**Consignes et exigences**
Recopiez intégralement l'article ci-dessous, consacré à l'or et à la récession économique, sans rien y changer.

**Article**
◆ ◆ ◆ ◆ ◆

Cette relance toute schématique ne se reproduira certainement pas en thésaurisant des lingots inutiles ou inutilisés dans les caves des Banques d’Etat. Crédit n’est pas mort et c’est lui qui assure la prospérité constante et montante des Etats-Unis. Aurions-nous remplacé les Soviets, devenus plus conscients, dans l’espoir vain de voir le capitalisme se liquider lui-même en organisant sa propre paralysie ?
Le recul, l’évidente déception du pouvoir que les élections révèlent ont pour cause première la récession de l’économie, l’inquiétude, pour ne pas dire l’angoisse de l’opinion qui assiste impuissante à ce spectacle ahurissant : le stoppage de la production et de la répartition, en proportion des lingots stagnants dans les caves blindées des banques d’Etat.
Les Soviets qui ont le privilège d’extraire beaucoup d’or, sans qu’on sache exactement combien (secret d’Etat), ont par contre l’inconvénient de ne pas avoir une production comparable, même de loin, à celle des U.S.A. Or, les U.S.A. ont les premiers compris qu’on n’arrête pas la manne des machines sous prétexte que la balance des comptes n’est plus conforme aux us et coutumes du siècle précédent, celui sans machines ou presque. »
Il est de plus en plus évident qu’aux Etats-Unis même, de nombreux économistes ont pris également conscience de l’absurdité des thèses européennes, et prêchent ouvertement la démonétisation de l’or, comme le soulignait un article de l’Aurore, en date du 21 mars 1968, consacré aux projets financiers du gouvernement français :
« Son « espoir » d’entraîner au même pas les cinq autres du Marché commun paraît hautement illusoire.

◆ ◆ ◆ ◆ ◆

**Matériel présenté**
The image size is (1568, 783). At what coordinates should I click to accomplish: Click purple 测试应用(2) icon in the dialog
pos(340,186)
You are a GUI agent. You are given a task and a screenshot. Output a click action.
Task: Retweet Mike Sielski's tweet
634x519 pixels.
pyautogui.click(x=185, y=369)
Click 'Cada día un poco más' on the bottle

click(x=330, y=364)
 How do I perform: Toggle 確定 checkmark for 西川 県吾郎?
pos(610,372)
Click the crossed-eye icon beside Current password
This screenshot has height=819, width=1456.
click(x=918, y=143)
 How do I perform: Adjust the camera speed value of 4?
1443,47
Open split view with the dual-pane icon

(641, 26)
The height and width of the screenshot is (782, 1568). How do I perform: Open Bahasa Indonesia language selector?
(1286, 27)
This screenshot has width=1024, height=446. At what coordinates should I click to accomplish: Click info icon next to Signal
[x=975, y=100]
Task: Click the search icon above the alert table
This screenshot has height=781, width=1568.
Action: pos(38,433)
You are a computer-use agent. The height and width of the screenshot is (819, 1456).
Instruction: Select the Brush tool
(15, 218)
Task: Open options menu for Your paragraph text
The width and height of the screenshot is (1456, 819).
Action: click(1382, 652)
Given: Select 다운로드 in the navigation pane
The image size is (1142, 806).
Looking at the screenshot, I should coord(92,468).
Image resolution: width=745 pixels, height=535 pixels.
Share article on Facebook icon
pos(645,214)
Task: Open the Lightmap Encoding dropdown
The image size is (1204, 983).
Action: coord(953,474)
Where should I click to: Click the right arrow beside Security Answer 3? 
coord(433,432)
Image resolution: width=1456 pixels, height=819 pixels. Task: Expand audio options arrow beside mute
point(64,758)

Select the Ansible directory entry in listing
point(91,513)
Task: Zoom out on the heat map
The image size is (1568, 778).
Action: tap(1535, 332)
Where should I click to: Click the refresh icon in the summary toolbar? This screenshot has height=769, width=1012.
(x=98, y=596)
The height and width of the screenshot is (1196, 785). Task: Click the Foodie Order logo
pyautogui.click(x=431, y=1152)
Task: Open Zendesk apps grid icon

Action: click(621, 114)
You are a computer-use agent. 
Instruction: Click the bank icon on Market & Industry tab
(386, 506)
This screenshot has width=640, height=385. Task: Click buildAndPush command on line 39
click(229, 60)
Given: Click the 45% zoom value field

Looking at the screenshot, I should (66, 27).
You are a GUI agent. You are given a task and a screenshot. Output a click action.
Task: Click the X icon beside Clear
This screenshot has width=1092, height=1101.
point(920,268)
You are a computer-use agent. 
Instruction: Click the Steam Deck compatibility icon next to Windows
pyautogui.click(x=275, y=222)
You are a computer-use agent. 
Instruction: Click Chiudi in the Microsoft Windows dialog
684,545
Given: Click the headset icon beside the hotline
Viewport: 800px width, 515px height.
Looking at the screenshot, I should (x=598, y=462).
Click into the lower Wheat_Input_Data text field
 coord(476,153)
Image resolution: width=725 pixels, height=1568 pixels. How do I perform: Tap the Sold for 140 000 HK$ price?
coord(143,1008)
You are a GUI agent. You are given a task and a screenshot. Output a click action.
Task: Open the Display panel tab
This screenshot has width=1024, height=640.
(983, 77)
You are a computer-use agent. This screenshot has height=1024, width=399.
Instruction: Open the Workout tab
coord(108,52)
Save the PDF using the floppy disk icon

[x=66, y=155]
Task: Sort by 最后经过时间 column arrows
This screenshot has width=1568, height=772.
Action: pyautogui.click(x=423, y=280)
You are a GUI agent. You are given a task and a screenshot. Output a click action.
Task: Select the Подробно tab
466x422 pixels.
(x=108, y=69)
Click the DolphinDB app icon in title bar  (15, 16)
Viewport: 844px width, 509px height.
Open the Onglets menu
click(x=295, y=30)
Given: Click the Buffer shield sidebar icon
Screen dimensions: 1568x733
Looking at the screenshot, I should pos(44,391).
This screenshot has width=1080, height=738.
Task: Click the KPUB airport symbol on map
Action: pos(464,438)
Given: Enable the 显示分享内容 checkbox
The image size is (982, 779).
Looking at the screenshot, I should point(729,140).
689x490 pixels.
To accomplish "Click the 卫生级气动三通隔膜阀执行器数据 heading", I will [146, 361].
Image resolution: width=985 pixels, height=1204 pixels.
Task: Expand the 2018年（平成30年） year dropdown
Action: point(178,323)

◆ ◆ ◆ ◆ ◆

**Réponse à l'exercice**
Cette relance toute schématique ne se reproduira certainement pas en thésaurisant des lingots inutiles ou inutilisés dans les caves des Banques d’Etat. Crédit n’est pas mort et c’est lui qui assure la prospérité constante et montante des Etats-Unis. Aurions-nous remplacé les Soviets, devenus plus conscients, dans l’espoir vain de voir le capitalisme se liquider lui-même en organisant sa propre paralysie ?
Le recul, l’évidente déception du pouvoir que les élections révèlent ont pour cause première la récession de l’économie, l’inquiétude, pour ne pas dire l’angoisse de l’opinion qui assiste impuissante à ce spectacle ahurissant : le stoppage de la production et de la répartition, en proportion des lingots stagnants dans les caves blindées des banques d’Etat.
Les Soviets qui ont le privilège d’extraire beaucoup d’or, sans qu’on sache exactement combien (secret d’Etat), ont par contre l’inconvénient de ne pas avoir une production comparable, même de loin, à celle des U.S.A. Or, les U.S.A. ont les premiers compris qu’on n’arrête pas la manne des machines sous prétexte que la balance des comptes n’est plus conforme aux us et coutumes du siècle précédent, celui sans machines ou presque. »
Il est de plus en plus évident qu’aux Etats-Unis même, de nombreux économistes ont pris également conscience de l’absurdité des thèses européennes, et prêchent ouvertement la démonétisation de l’or, comme le soulignait un article de l’Aurore, en date du 21 mars 1968, consacré aux projets financiers du gouvernement français :
« Son « espoir » d’entraîner au même pas les cinq autres du Marché commun paraît hautement illusoire.